France: Education strikes on the agenda

France: Education strikes on the agenda

MORE THAN 250,000 teachers and youth demonstrated in France on 20 November. At the same time half of all teachers were on strike. It was the first national strike day in all the sectors of national education – nursery, primary, secondary and university – since last May. It was a massive mobilisation.

Leila Messaoudi, Gauche Révolutionnaire, France

Teachers are fed up with the huge amount of attacks launched by the government of Sarkozy-Fillon-Darcos. Teachers’ working conditions and study opportunities for the young are worsening quickly, with cuts in jobs and budgets. These government ‘reforms’ are in order to adapt education to the economic needs of the bosses.

The attacks are simultaneously against each part of the education public service, from the Ecole maternelle (free nursery schools for three to six year-old children) through to universities. This explains the success of the strike. The economic crisis and the bailouts to banks and bosses from the government have also strengthened workers’ anger.

A sign of the anger was the number of people attending general assemblies held by trade unions. Usually, these meetings are empty but this time a lot of teachers came along, with hundreds present in a lot of regions and départements.

Pressure

The strike’s success has opened up the potential for building a national strike movement. That probably explains why the National Education minister, Xavier Darcos, was so aggressive and angry in his declaration on the morning of the strike. He said: “Nothing will change, the cuts will continue… More than 11,200 jobs in 2008, 13,500 next year…”

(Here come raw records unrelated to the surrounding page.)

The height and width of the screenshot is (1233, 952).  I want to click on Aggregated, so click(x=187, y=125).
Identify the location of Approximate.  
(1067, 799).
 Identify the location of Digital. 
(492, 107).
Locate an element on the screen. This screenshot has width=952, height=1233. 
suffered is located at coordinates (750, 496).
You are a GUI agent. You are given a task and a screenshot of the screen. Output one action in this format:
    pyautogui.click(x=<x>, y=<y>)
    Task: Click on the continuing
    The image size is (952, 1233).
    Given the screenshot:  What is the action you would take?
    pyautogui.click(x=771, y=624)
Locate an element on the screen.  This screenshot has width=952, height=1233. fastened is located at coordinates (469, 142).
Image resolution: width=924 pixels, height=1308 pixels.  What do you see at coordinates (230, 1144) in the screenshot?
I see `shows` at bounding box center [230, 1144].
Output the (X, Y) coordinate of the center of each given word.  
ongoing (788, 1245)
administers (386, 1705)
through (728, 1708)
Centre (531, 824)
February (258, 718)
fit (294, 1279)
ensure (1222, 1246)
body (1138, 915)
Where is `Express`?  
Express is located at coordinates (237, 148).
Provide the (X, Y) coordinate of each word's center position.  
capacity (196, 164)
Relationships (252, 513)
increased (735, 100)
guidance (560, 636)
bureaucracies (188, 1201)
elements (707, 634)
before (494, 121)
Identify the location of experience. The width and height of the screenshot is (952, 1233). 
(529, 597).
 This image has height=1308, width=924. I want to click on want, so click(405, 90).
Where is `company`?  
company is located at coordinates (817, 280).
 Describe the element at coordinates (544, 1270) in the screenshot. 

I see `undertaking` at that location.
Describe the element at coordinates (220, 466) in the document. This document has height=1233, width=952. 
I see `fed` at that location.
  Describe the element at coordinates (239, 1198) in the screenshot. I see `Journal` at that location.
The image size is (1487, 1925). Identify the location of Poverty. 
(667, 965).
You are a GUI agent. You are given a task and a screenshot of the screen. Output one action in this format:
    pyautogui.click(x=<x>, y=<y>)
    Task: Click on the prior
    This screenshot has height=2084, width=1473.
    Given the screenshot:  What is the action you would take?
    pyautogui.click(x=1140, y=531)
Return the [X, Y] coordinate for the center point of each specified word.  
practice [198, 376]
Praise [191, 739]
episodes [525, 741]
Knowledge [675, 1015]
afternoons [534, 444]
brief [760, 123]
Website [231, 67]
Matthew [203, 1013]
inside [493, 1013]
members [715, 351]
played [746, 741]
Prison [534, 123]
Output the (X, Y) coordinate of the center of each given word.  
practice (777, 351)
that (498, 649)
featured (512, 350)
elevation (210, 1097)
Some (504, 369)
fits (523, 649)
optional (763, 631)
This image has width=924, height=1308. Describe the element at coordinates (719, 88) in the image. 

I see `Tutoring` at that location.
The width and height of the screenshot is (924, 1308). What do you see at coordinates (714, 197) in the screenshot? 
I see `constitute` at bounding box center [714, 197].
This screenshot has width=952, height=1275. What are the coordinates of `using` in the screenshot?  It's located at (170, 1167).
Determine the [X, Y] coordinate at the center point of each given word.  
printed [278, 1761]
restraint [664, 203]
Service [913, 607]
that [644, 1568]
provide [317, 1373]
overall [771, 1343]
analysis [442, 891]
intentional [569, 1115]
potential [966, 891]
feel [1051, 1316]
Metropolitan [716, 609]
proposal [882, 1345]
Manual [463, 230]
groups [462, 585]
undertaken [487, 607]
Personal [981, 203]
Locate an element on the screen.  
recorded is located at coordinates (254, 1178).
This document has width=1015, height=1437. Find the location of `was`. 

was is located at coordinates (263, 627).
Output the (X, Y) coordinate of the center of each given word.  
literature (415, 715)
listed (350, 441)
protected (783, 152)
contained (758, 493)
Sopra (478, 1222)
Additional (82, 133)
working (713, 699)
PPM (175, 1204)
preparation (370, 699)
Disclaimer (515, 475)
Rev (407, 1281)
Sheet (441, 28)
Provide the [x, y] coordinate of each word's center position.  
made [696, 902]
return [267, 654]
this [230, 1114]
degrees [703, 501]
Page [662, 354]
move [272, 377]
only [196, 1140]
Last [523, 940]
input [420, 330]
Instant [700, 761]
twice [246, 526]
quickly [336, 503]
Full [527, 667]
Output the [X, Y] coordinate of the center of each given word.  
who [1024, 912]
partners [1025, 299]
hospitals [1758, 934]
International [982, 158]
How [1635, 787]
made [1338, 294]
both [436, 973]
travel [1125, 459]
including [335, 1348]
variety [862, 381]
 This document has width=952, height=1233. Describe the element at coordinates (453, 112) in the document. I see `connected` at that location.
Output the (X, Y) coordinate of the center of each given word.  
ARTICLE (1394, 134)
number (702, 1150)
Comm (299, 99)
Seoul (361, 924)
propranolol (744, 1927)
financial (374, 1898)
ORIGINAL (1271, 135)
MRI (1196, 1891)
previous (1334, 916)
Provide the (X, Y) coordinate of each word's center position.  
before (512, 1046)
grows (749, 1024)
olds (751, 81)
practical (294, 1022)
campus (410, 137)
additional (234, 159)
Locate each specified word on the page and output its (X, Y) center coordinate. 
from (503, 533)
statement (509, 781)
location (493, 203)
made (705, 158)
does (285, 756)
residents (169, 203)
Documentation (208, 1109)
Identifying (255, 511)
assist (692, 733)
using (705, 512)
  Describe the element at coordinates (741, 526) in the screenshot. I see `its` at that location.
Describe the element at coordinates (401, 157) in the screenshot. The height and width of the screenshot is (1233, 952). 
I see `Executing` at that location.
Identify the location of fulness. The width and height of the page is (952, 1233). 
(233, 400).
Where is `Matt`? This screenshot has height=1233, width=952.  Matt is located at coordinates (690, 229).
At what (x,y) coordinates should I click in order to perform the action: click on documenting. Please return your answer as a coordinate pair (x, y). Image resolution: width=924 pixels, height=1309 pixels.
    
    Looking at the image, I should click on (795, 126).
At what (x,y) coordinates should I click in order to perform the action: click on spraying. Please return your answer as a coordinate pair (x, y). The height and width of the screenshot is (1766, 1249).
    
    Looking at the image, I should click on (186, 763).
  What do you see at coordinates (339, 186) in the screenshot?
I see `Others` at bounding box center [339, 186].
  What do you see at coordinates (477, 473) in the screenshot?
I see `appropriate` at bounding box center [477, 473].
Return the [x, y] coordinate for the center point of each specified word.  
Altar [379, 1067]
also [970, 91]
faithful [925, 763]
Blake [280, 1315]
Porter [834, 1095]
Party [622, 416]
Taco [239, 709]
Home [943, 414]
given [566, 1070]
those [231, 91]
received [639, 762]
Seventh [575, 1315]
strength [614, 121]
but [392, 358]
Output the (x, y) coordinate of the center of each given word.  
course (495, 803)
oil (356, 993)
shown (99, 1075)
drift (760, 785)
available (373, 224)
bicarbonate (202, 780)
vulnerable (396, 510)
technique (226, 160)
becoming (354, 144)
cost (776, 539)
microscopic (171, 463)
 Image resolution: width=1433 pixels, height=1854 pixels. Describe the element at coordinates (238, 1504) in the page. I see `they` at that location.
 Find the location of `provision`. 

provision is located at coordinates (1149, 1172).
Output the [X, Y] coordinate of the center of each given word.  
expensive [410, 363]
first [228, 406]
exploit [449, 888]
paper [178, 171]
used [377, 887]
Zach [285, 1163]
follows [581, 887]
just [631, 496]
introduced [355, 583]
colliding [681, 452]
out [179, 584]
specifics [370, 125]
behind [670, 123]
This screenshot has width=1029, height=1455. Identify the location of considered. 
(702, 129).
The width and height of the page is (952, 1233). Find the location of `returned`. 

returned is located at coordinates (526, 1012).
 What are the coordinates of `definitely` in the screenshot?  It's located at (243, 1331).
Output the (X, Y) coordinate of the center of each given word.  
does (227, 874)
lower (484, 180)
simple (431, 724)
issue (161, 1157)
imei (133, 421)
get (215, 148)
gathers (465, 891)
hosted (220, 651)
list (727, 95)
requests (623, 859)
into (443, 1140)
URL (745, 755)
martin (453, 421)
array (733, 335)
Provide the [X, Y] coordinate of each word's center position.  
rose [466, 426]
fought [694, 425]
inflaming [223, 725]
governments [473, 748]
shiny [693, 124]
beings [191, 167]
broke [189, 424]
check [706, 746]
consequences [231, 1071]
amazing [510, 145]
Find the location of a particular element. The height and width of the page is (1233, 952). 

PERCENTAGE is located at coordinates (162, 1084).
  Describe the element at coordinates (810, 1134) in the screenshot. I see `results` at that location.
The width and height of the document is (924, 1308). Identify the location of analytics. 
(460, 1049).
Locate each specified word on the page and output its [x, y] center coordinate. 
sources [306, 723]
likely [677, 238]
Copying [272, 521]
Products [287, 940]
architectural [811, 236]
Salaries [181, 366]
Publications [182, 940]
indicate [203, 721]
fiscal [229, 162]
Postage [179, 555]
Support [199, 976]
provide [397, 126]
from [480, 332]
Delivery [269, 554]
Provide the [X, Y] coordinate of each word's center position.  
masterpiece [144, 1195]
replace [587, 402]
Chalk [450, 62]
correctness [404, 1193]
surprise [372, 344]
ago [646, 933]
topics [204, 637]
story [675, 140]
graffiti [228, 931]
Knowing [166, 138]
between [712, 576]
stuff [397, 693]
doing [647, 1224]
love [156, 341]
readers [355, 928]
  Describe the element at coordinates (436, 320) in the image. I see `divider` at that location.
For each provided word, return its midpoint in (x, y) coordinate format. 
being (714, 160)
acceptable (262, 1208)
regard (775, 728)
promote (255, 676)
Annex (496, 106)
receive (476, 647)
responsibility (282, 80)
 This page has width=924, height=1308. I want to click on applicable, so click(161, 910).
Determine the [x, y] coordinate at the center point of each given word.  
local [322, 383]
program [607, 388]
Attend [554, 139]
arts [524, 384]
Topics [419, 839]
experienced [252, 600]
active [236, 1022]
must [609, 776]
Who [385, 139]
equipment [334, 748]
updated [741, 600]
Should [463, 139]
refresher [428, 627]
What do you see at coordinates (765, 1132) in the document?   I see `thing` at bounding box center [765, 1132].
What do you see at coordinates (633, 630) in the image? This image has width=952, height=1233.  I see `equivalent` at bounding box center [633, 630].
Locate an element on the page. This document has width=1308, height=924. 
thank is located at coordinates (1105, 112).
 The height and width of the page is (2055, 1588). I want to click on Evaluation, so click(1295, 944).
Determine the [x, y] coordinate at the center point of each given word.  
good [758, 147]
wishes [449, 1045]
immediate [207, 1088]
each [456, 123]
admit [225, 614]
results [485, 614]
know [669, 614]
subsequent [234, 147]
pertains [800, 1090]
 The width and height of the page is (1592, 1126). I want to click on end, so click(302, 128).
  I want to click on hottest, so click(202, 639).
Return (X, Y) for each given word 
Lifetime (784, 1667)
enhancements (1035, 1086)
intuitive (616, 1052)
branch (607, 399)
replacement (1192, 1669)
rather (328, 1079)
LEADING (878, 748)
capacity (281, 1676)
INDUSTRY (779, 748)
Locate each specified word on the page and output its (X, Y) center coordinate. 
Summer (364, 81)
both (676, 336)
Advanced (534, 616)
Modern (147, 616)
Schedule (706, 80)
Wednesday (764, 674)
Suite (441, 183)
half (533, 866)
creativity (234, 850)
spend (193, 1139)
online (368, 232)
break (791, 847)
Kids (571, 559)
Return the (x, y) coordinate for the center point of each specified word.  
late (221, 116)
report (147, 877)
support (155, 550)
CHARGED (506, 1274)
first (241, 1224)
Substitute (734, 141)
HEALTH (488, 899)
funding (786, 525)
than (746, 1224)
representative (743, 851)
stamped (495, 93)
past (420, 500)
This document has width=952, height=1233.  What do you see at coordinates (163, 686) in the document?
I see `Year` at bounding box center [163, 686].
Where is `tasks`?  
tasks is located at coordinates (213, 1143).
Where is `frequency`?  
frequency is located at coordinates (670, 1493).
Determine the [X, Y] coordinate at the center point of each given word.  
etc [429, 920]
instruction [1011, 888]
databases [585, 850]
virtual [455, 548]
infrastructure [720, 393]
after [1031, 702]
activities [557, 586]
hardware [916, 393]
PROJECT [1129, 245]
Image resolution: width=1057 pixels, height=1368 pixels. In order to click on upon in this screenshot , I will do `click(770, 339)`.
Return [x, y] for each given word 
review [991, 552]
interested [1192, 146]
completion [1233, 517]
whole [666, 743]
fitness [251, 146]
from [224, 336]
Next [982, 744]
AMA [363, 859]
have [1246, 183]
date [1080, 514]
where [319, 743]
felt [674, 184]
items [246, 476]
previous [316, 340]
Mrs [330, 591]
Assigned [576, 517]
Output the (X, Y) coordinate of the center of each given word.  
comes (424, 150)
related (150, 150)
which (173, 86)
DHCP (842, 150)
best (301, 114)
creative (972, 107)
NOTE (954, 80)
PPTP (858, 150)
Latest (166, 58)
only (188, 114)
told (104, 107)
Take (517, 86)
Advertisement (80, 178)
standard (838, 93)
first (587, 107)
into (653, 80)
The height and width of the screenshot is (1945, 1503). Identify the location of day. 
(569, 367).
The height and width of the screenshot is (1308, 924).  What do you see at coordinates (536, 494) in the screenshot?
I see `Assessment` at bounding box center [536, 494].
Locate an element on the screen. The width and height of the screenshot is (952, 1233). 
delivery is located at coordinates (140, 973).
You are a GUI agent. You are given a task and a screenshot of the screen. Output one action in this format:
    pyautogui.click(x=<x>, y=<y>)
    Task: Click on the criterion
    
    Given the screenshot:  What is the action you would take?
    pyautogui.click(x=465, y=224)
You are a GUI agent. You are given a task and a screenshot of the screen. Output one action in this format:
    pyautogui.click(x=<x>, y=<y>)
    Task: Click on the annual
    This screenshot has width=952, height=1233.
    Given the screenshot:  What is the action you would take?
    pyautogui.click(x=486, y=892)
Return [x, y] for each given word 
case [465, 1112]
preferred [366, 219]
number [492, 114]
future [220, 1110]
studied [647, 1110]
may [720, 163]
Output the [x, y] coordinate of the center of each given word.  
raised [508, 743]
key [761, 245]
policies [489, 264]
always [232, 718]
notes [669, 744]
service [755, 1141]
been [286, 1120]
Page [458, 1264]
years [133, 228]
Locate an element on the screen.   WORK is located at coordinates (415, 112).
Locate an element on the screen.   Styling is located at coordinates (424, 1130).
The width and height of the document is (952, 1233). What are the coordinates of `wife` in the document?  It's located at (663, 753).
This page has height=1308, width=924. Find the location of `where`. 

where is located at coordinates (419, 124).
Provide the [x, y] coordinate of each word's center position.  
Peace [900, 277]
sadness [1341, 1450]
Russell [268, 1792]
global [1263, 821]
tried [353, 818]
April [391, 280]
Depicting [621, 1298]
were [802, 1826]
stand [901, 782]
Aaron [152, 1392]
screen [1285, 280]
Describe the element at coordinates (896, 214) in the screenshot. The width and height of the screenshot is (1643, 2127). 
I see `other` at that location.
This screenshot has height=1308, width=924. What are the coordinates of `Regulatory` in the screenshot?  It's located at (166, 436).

He denounced “the culture of striking with 33 days of strikes since 2000 in the sector”. He attacked the trade unions as the most “conservative part” of the teacher body and said that “demonstrators have to realise that France is moving quicker than their contingents in demonstrations!” (RTL radio, 20 November)

The government is doing its utmost to stop the strikes and is trying to discredit the movement. For several months, Darcos and Fillon (prime minister) have succeeded in embroiling the trade union leaderships in the government’s agenda.

In September and October, the union leaderships were arguing the need to ‘modernise national education’ and the danger of the so-called “empty seat” policy. But recently they couldn’t stay any more in the government’s round table discussions, such is the scale of the attacks. Now, the success of the strike is putting pressure on them.

Mass movement

In several regions, general assemblies have already called for new strike days on 25 and 27 November or both, depending on the region. The trade union leaderships are clearly under pressure to call for a new strike very soon but for now are refusing to do so.

The next general assemblies will have to fight to impose a new strike. This is what Gauche Révolutionnaire (CWI in France) members are doing this week in their unions and local assemblies. There is a huge potential, especially with the primary school teachers, that the mobilisation could develop into several days’ strike.

In Rouen, our young comrades organised the strike by mobilising the week before. Successfully, a dynamic contingent with 200 school students attended the demonstration. It was often the same school students who mobilised last year, alone, against the baccalaureate reform. And it’s clear that next week, they will be in the streets again.

In the current political and economic climate, a movement of teachers and youth in France will quickly affect other sectors. In fact, mobilisations and strikes have taken place in: La Poste (postal service) against privatisation, Air France workers over pensions, by railway workers and local community workers.

We need to build the struggle against the government and the bosses around these strikes. But we also need to link all the sectors together. That is why workers and youth have to fight for an all-sectors national strike day in December: around common fighting aims – against privatisation, cuts in the public sectors and against closures and sackings in the private sector such as the car industry, for example in Peugeot-Citroen.

We should refuse to pay for the capitalist crisis. We can put pressure on the trade union leaderships and build a mass movement against Sarkozy and the bosses based on the general assemblies through a fighting programme of actions and strikes.

That what Gauche Révolutionnaire, is fighting for in the current struggles, inside the unions and involved in the new anti-capitalist party launched by Olivier Besancenot and the LCR. We can offer a genuine anti-capitalist programme, with real socialist measures to oppose capitalism.